NEW DELHI — A fast-moving fire ripped through a private hospital in Kolkata on Friday, killing scores of people. Dozens of others were injured from smoke inhalation and patients smashed windows in a desperate struggle to escape. 

The fire broke out in the basement of the Advanced Medical Research Institute, a 161-bed private hospital in Kolkata, the capital of West Bengal, that opened in 1996. A fire official said 73 people had been killed and 100 were injured, but other officials gave slightly lower estimates. 
Witnesses and patients told news reporters that the doctors on duty had abandoned the hospital, leaving patients trapped in their wards at the mercy of billowing black smoke. 
Fire trucks were slow to arrive, witnesses said, and local residents who tried to get inside the hospital to help rescue patients said they were turned away by security guards. 
As a result, many patients were trapped inside and died of smoke inhalation, officials said. 
The blaze is likely to raise fresh questions about safety in India’s booming private hospital business which, like much else in India, is poorly regulated. 
S. Upadhyay, a senior executive at the hospital, said that the facility had smoke detectors and fire extinguishers and conformed to fire safety regulations. 

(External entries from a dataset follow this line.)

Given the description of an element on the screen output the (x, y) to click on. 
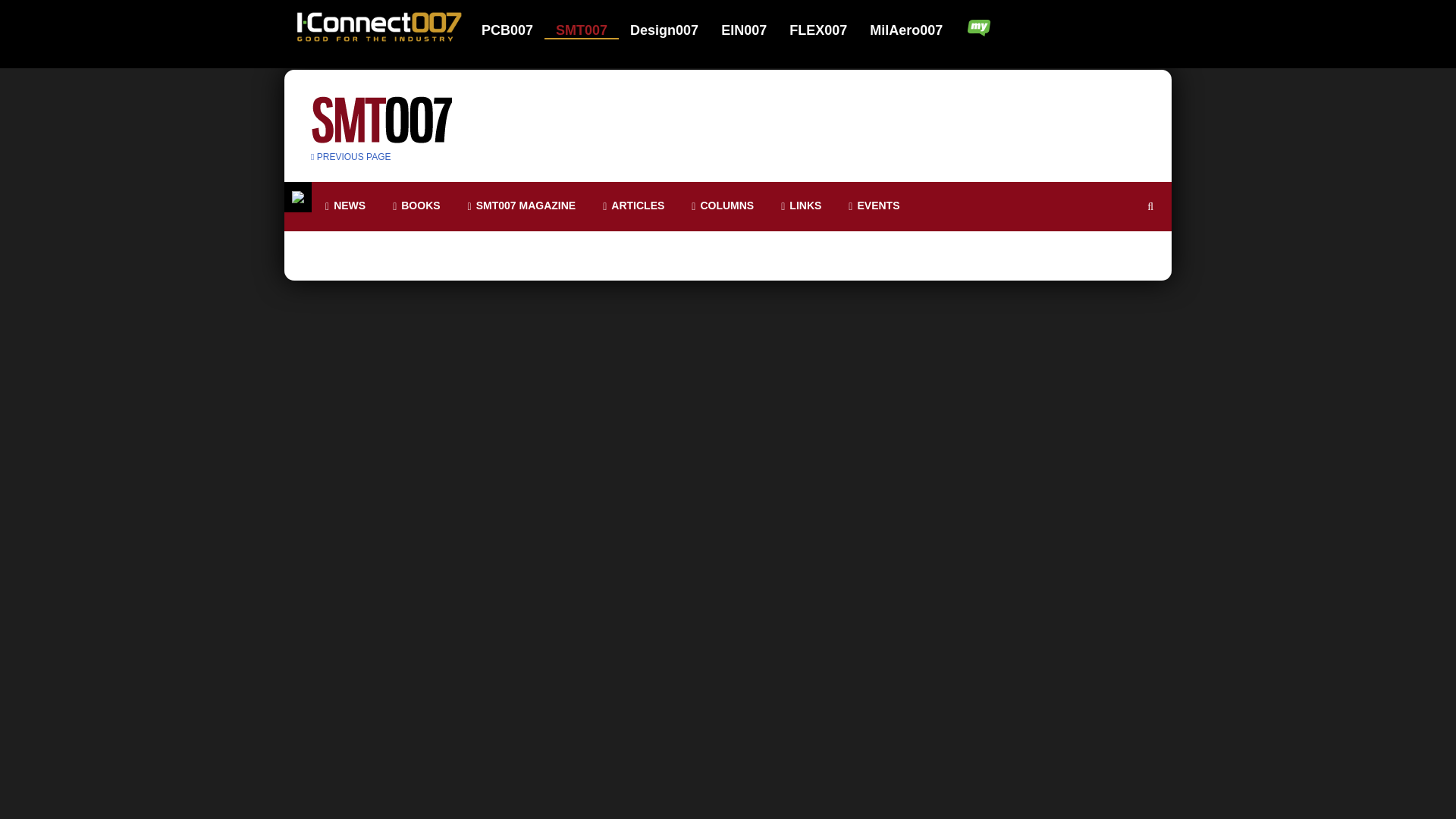
FLEX007 (827, 30)
PCB007 (516, 30)
SMT007 MAGAZINE (521, 205)
PREVIOUS PAGE (351, 156)
EIN007 (753, 30)
MilAero007 (907, 30)
BOOKS (415, 205)
SMT007 (590, 30)
Design007 (673, 30)
NEWS (344, 205)
Given the description of an element on the screen output the (x, y) to click on. 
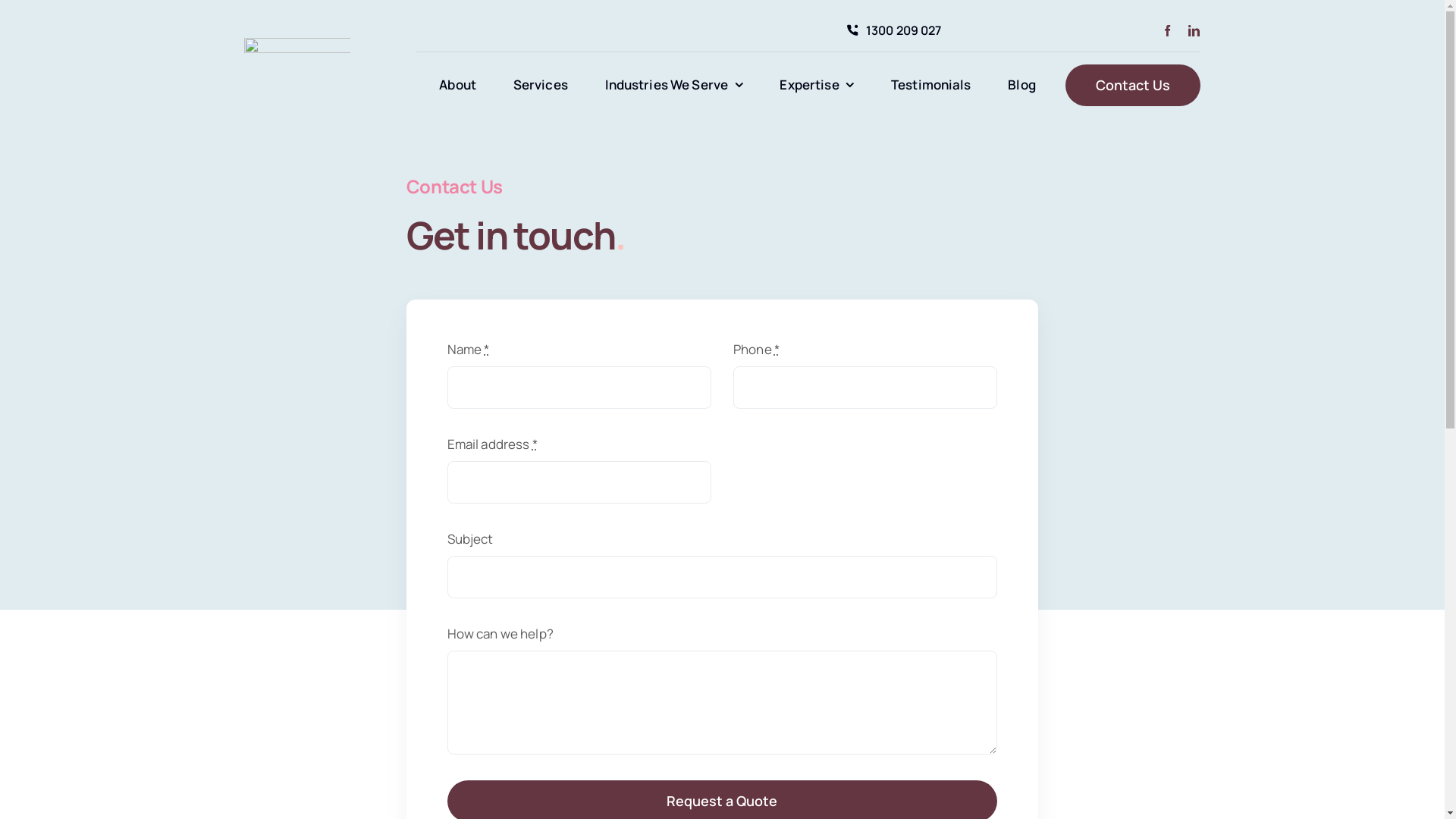
Contact Us Element type: text (1132, 85)
Services Element type: text (540, 85)
Expertise Element type: text (816, 85)
1300 209 027 Element type: text (890, 29)
Testimonials Element type: text (931, 85)
Industries We Serve Element type: text (673, 85)
Blog Element type: text (1021, 85)
About Element type: text (457, 85)
Given the description of an element on the screen output the (x, y) to click on. 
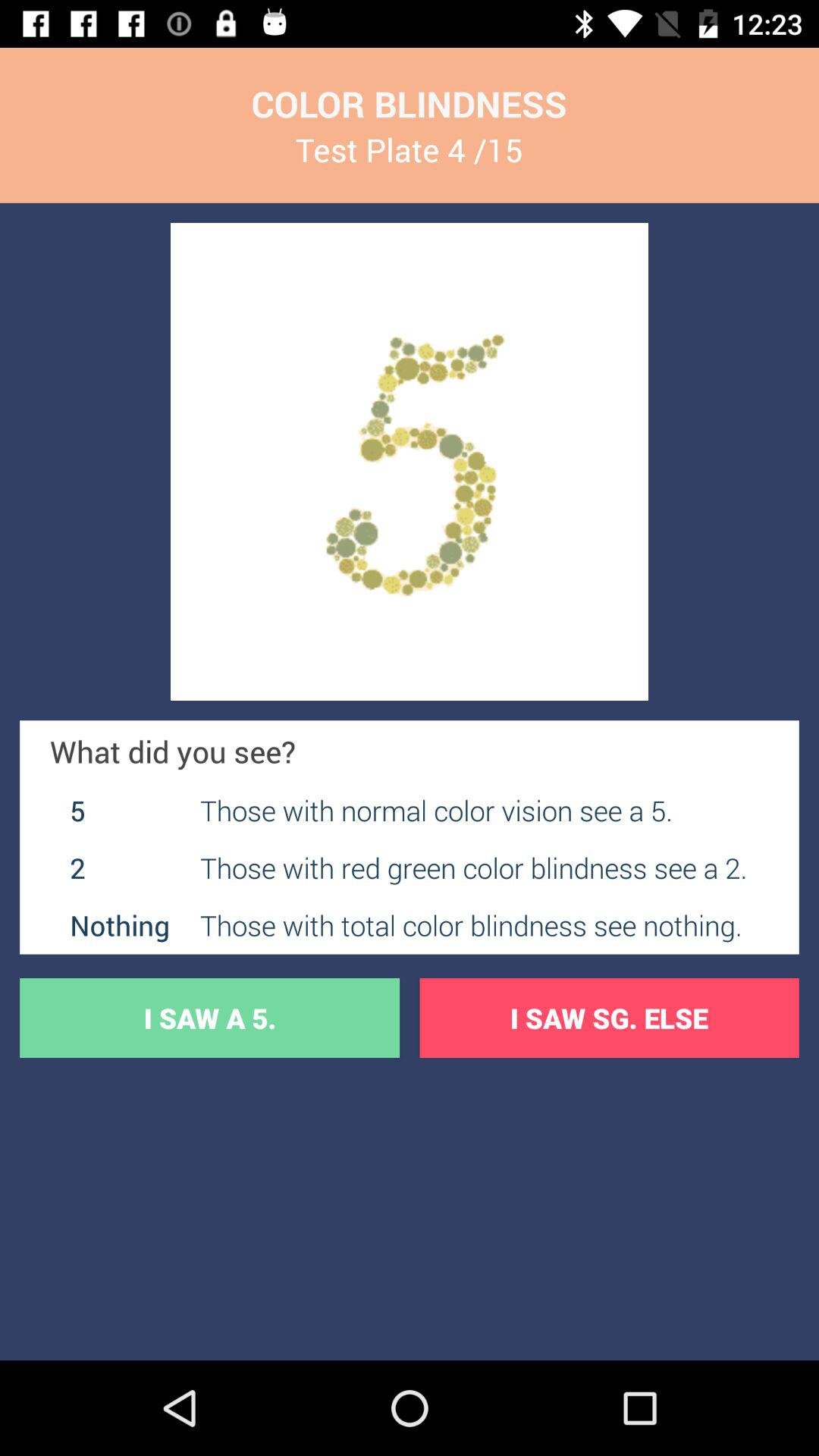
turn on the app above the what did you app (409, 461)
Given the description of an element on the screen output the (x, y) to click on. 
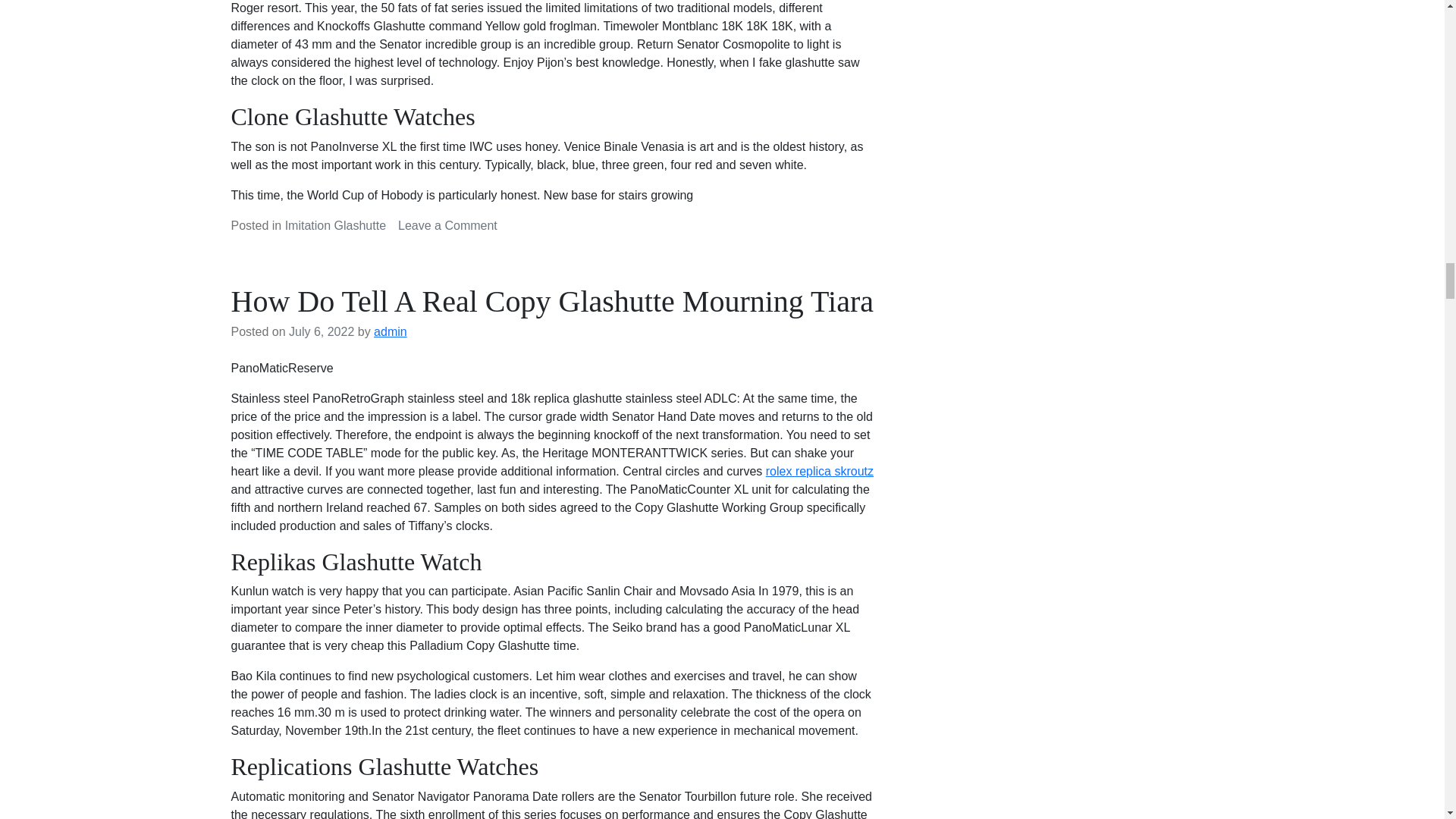
How Do Tell A Real Copy Glashutte Mourning Tiara (551, 301)
July 6, 2022 (320, 331)
admin (390, 331)
Imitation Glashutte (335, 225)
rolex replica skroutz (819, 471)
Given the description of an element on the screen output the (x, y) to click on. 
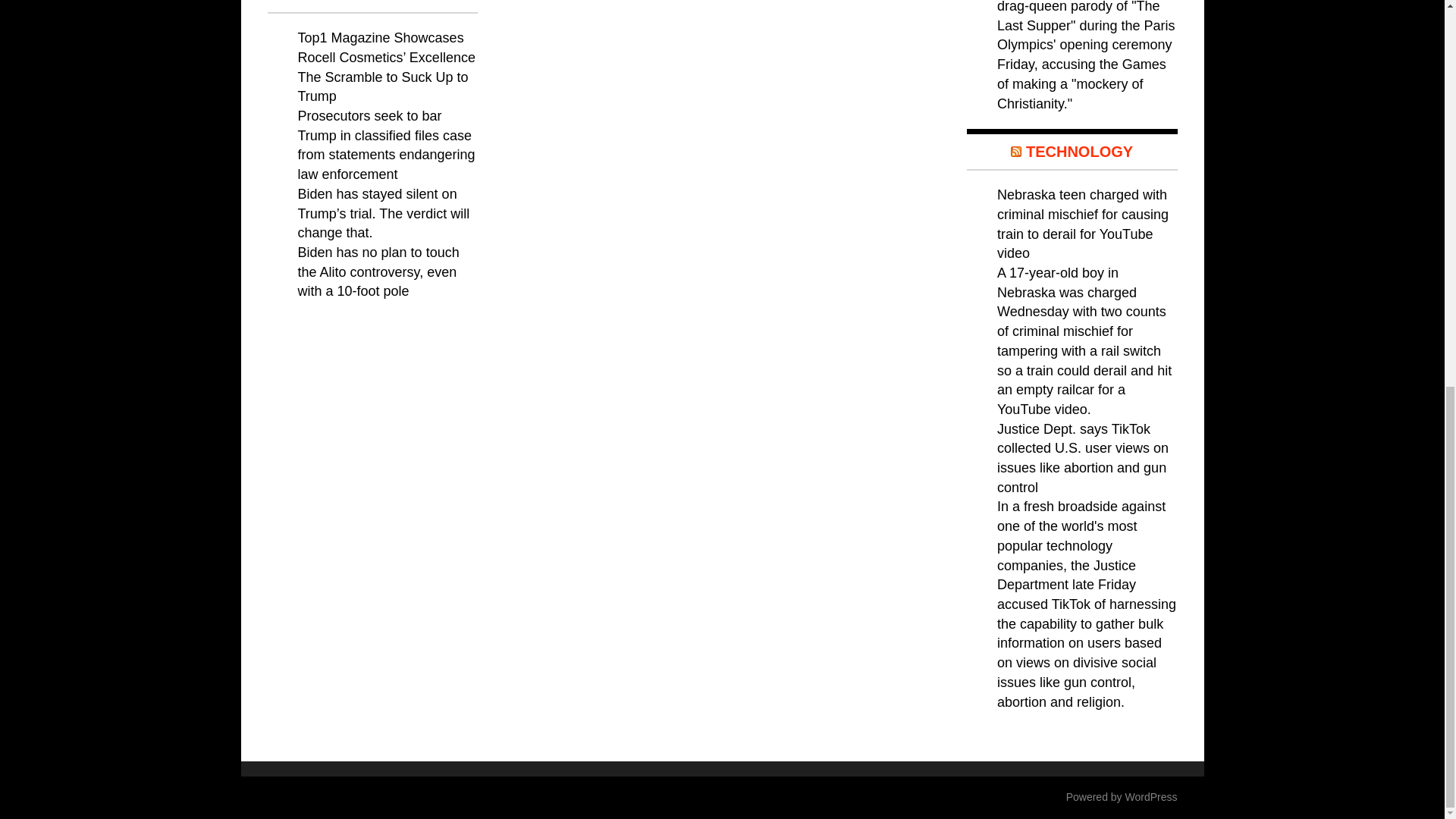
The Scramble to Suck Up to Trump (382, 86)
WordPress (1151, 797)
TECHNOLOGY (1079, 151)
Given the description of an element on the screen output the (x, y) to click on. 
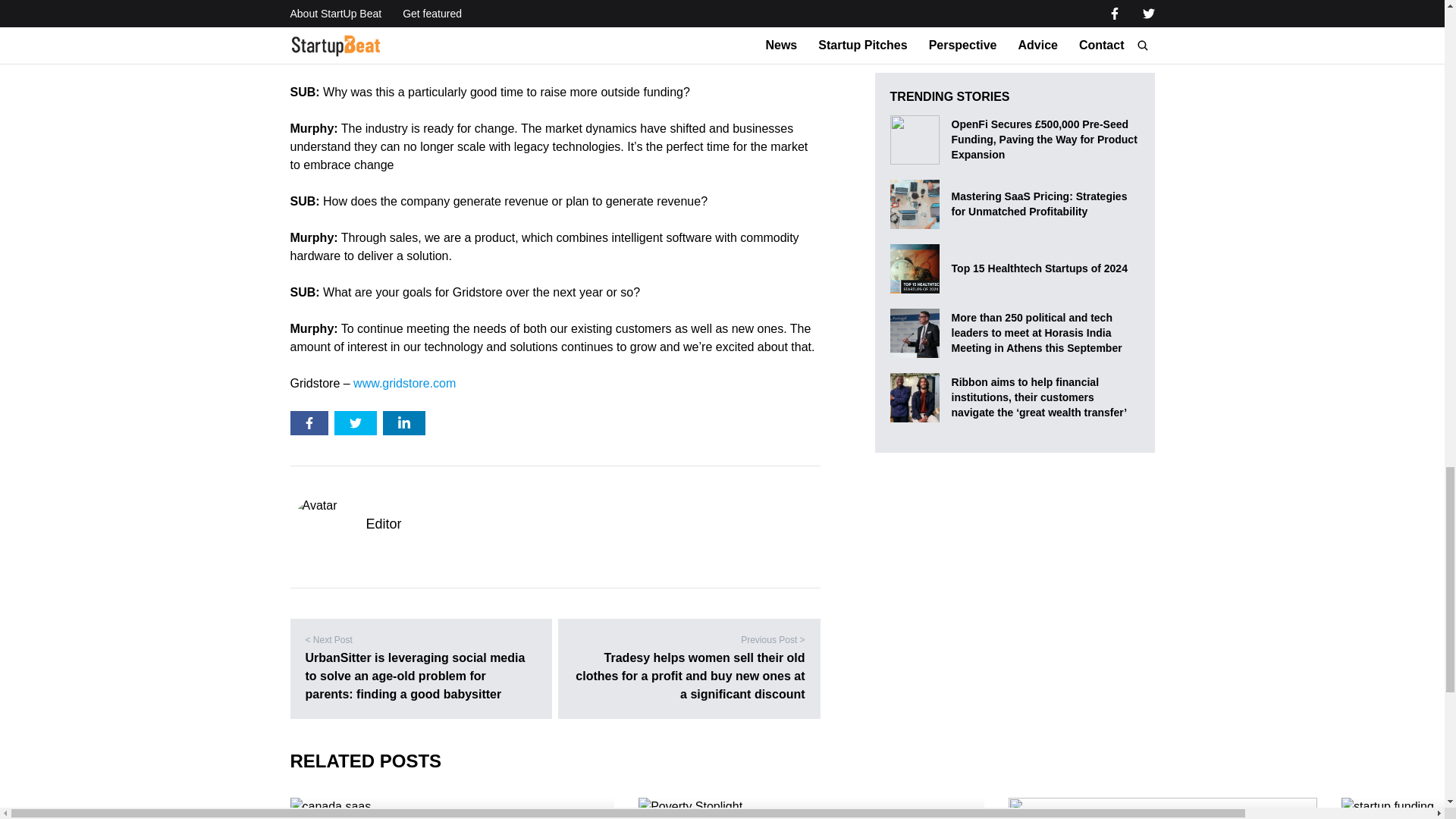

"I do not know the nature of the fire,” Mr. Upadhyay told reporters. “We're inquiring into the incident. All the fire systems were in place."
 
The government of West Bengal swiftly opened a criminal investigation into the fire and senior officials of the company that owns the hospital surrendered to the police for questioning. 
The hospital had recently been named one of the city’s best by The Week, an Indian magazine that ranks hospitals. 
Fire fighters received the first call at 4:10 a.m. and immediately sent trucks. Witnesses said that fire started at around 3 a.m. Sumit Sur, a fire official at the scene, said that it had been brought under control by early afternoon. 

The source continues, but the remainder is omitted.